▸ Goal: Gather every line of the entries below that contains the string "button", treating uppercase and lowercase as different.

▸ Available records:
====================
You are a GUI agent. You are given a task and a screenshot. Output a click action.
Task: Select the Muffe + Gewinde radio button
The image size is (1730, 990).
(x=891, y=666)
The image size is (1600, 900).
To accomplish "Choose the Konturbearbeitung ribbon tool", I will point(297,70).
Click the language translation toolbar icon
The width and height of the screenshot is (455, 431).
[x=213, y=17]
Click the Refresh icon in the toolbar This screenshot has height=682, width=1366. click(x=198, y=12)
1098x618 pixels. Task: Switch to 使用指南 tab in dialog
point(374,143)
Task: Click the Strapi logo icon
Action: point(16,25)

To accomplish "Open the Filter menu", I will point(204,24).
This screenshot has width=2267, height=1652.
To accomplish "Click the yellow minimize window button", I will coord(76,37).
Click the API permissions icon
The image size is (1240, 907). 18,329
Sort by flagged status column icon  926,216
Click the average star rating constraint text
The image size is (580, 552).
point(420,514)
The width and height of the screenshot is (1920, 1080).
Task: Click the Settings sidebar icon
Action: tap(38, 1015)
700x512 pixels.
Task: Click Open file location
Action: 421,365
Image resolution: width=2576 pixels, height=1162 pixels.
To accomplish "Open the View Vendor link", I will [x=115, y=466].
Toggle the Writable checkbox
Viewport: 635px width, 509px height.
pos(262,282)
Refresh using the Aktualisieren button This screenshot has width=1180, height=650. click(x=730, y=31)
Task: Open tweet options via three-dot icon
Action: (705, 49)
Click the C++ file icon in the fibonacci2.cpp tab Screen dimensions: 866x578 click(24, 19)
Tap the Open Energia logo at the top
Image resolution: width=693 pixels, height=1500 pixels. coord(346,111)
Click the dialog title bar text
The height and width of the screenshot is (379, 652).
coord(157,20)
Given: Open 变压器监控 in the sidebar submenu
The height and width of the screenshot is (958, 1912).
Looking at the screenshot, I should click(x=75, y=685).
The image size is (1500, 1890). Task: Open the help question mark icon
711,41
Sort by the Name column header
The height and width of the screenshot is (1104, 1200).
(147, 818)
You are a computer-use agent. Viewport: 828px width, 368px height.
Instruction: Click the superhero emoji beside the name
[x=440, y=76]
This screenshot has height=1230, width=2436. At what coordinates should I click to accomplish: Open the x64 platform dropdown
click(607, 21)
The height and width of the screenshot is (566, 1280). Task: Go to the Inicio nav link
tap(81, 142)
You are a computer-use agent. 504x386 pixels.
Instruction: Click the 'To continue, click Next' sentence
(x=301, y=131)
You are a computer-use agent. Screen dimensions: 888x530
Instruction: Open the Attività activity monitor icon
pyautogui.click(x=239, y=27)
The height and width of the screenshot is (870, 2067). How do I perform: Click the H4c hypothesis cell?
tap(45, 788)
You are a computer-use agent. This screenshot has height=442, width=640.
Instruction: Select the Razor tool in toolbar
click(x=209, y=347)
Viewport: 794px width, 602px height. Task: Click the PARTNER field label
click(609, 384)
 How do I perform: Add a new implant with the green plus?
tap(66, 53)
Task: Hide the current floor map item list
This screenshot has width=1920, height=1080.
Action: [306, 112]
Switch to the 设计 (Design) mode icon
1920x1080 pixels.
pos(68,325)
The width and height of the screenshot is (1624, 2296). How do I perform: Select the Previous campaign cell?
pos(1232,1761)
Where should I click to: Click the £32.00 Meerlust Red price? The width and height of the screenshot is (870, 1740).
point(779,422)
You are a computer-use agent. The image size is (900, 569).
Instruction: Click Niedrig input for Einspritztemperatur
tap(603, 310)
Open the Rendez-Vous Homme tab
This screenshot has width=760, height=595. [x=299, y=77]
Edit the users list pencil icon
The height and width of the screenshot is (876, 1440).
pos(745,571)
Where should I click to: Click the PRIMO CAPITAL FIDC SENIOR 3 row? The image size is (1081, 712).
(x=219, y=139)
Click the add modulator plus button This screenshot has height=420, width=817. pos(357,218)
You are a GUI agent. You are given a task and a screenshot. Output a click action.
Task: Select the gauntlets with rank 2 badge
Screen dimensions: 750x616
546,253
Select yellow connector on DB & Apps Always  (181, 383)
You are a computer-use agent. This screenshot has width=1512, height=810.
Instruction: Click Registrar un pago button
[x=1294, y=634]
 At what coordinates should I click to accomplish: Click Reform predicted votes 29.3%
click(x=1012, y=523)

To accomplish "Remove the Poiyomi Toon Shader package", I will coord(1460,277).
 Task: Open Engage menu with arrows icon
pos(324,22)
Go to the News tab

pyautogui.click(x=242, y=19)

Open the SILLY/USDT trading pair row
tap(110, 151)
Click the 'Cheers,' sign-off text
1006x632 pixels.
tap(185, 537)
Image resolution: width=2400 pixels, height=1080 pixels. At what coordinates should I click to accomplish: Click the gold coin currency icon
====================
▸ Worked solution:
Task: Select the Muffe + Gewinde radio button
To accomplish "Click the yellow minimize window button", I will coord(76,37).
Refresh using the Aktualisieren button This screenshot has width=1180, height=650. click(x=730, y=31)
Click the add modulator plus button This screenshot has height=420, width=817. pos(357,218)
Instruction: Click Registrar un pago button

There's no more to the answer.